Thursday, February 21, 2008

Union Institute & University Receives Grant from Helen Steiner Rice Fund, Greater Cincinnati Foundation

Grant will fund a three-year project for leadership and social responsibility

CINCINNATI – Union Institute & University (UI&U) has been awarded a grant from The Helen Steiner Rice Fund of the Greater Cincinnati Foundation (GCF). The $75,000 award will be dispersed in $25,000 increments over the next three years and provide funding to support UI&U’s presidential lecture series; Presidential Forum: Leadership Opportunities and Social Responsibility in An Age of Accountability.

UI&U will partner with the Academy of Medicine to present the first forum, “Medical Volunteerism and Ethics in a Global Society,” on April 17 at Duke Energy Center. The day-long event will feature keynote speakers Edward O’Neil, M.D., and Virginia Ruehlmann Wiltse, Ph.D.
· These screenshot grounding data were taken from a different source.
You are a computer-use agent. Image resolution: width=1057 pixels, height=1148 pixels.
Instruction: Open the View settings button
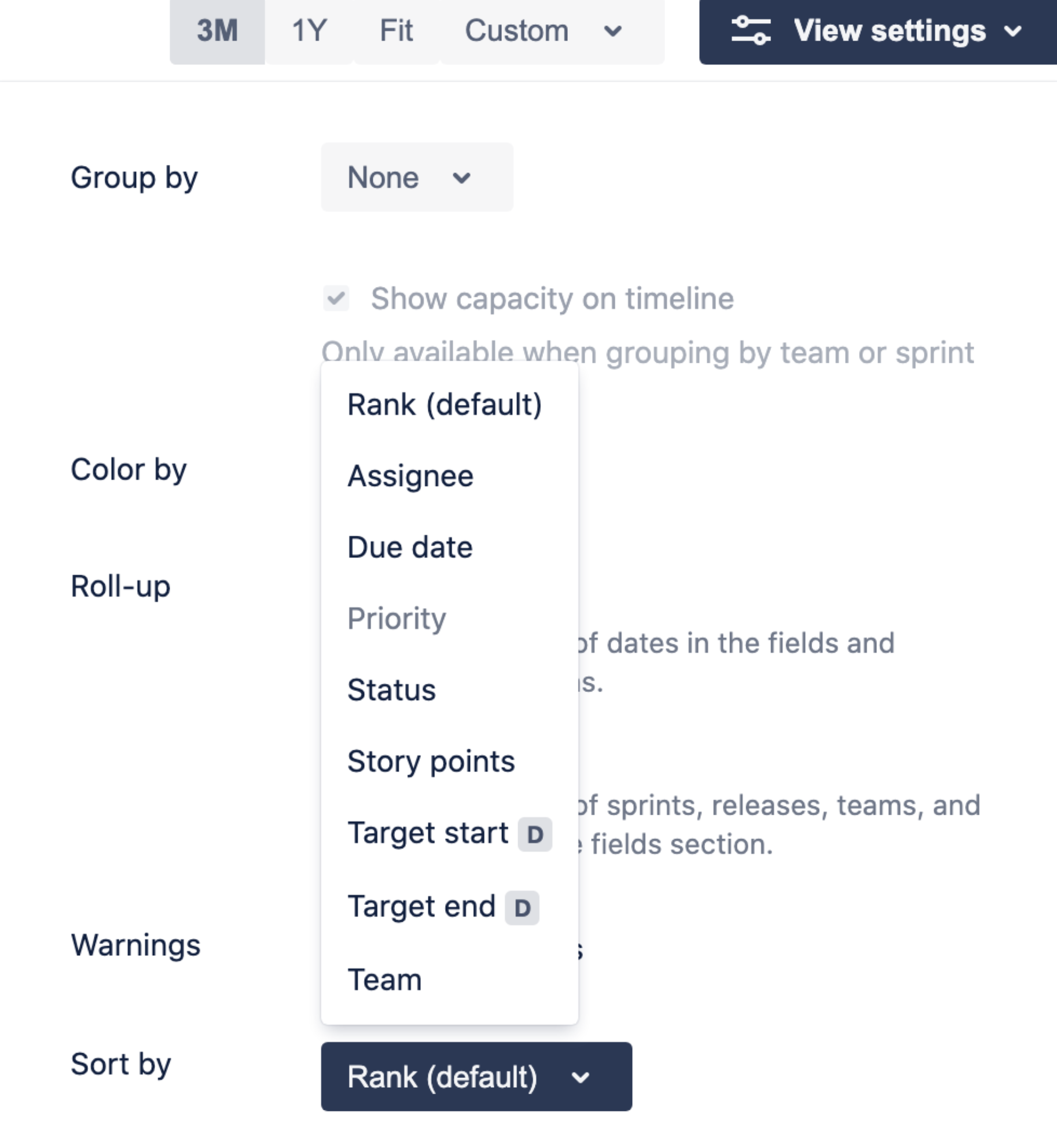[878, 31]
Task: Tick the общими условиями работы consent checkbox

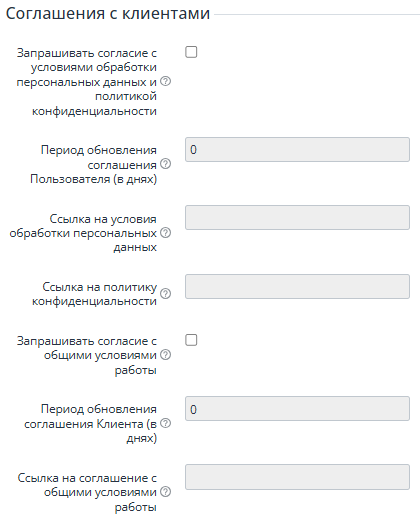Action: pyautogui.click(x=191, y=340)
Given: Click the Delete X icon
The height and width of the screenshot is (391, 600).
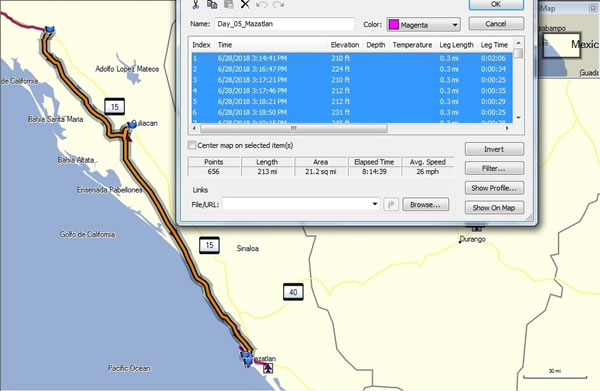Looking at the screenshot, I should [245, 4].
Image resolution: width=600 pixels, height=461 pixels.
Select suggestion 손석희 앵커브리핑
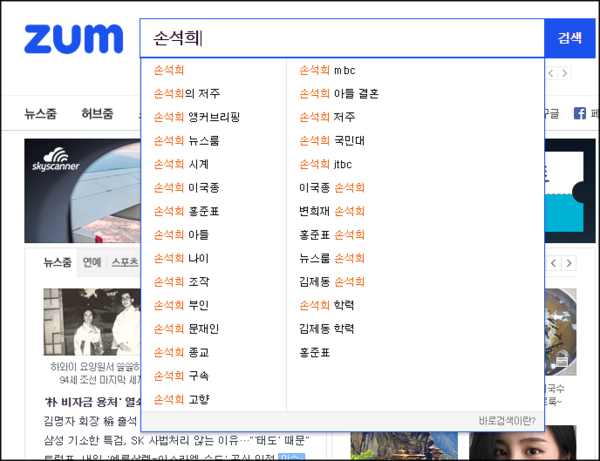click(197, 117)
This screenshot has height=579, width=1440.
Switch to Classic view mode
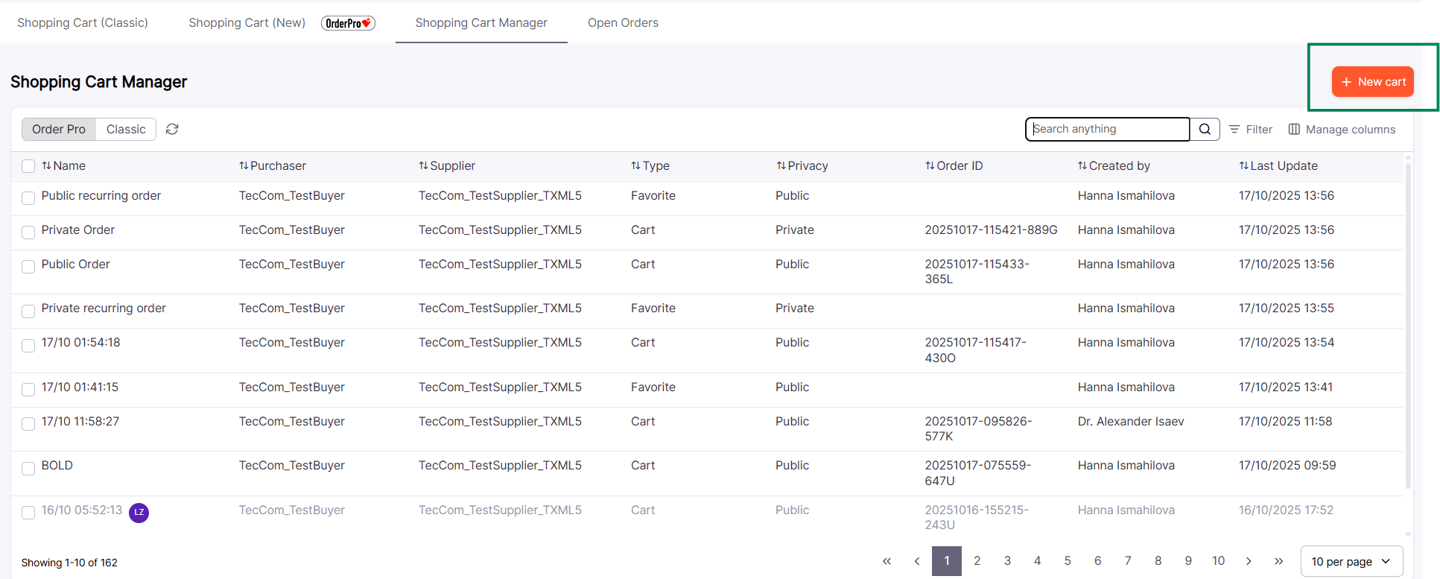[125, 129]
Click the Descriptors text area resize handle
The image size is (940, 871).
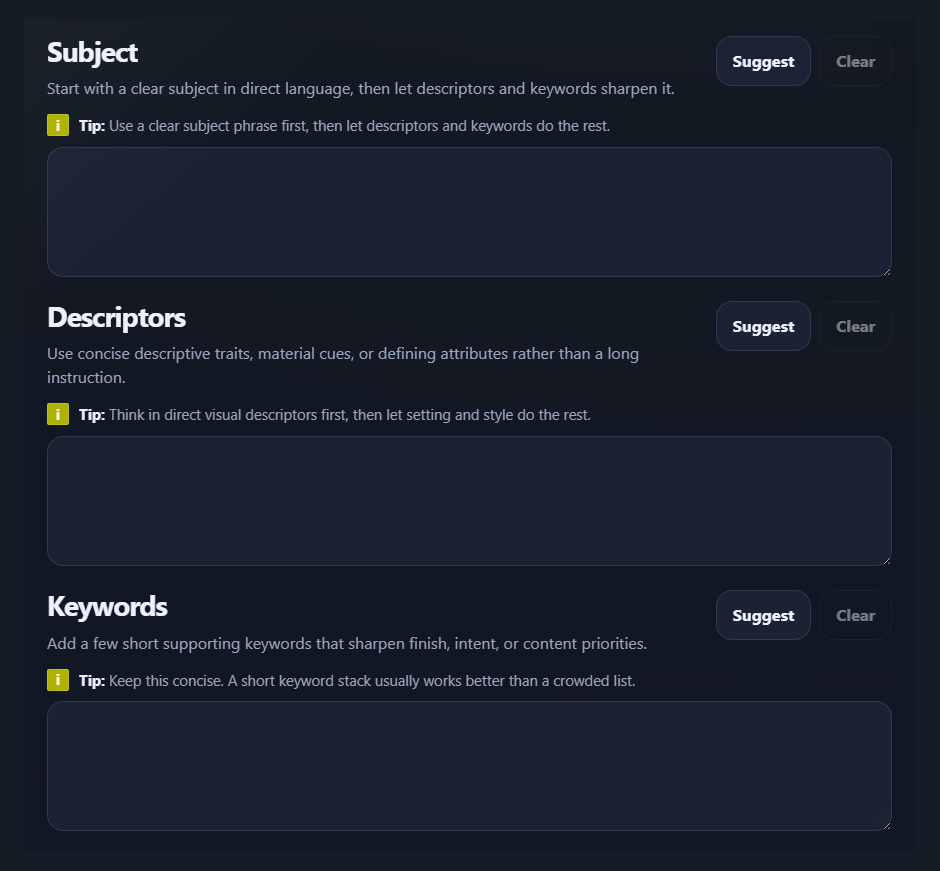click(x=885, y=559)
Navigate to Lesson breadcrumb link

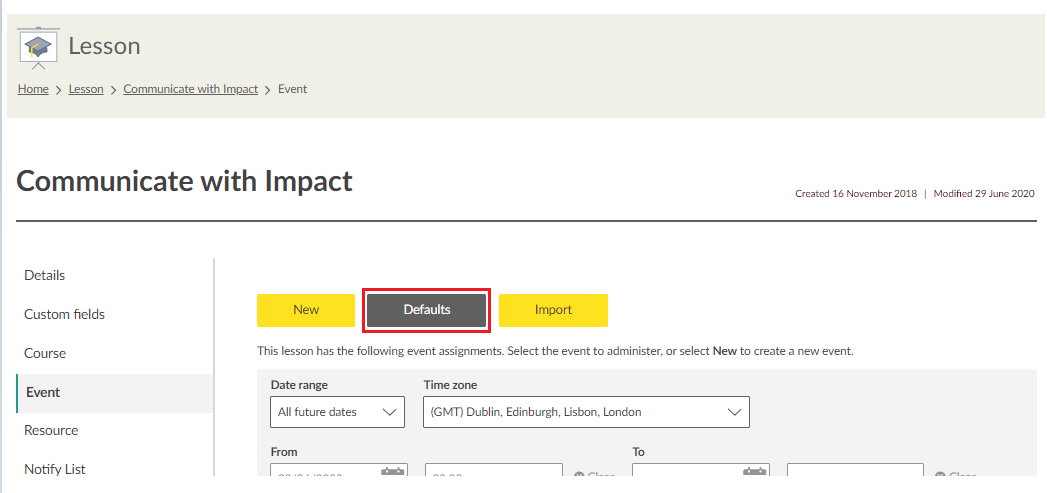[x=86, y=89]
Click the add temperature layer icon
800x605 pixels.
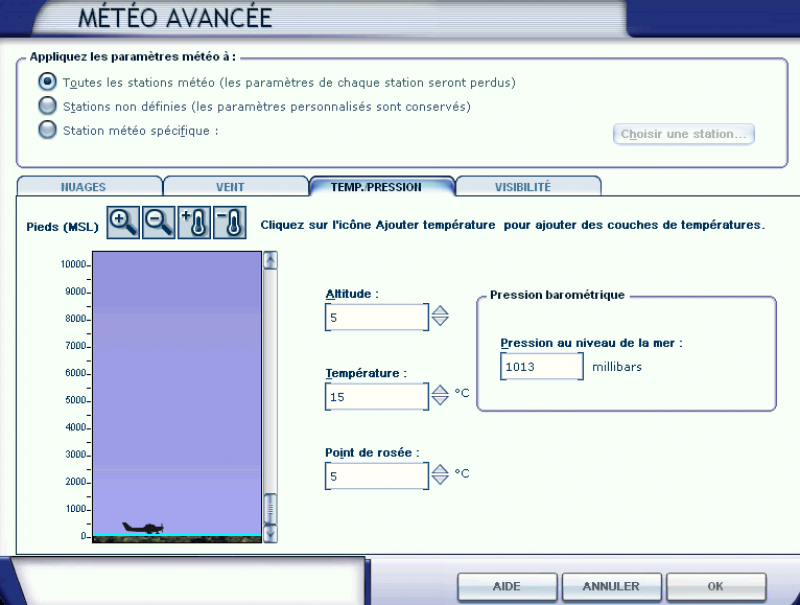(x=194, y=224)
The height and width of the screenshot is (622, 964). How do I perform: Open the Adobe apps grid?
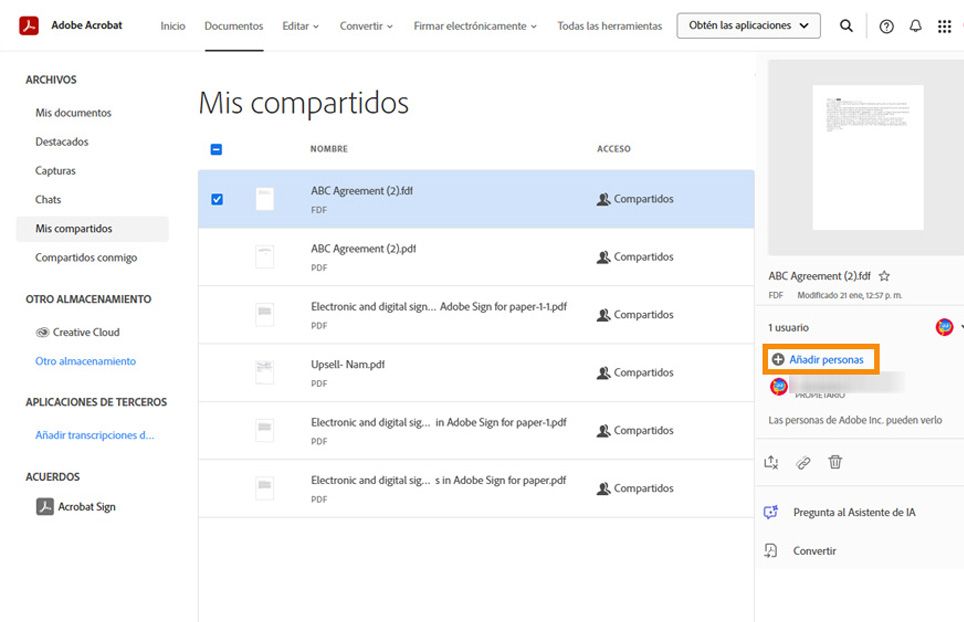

Dr. Roger Sublett, president of UI&U, said about the award, “UI&U and the Academy of Medicine are so grateful to The Helen Steiner Rice Fund and GCF. We applaud their foresight in funding the Presidential Forums, which will allow UI&U to showcase our emphasis on social justice and global issues, as well as make use of our network of our faculty and alumni around the country who are making a difference in our world. Our goal is to provide information and opportunities for all of us to come together to identify and address current social issues and see first-hand how engagement at the local level can create solutions at the global level.”

Dr. O’Neil is the author of Awakening Hippocrates: A Primer on Health, Poverty, and Global Service, and A Practical Guide to Global Health Service. He is the founder the non-profit organization Omni-Med, (http://www.omnimed.org/) which focuses on health volunteerism and ethical leadership.

Dr. Virginia Ruehlmann Wiltse, a graduate of UI&U’s doctoral program in interdisciplinary studies, runs Care Response Madagascar Foundation – a locally-based organization that provides extensive relief efforts to Madagascar, particularly in the remote Toamasina/Tamatave region.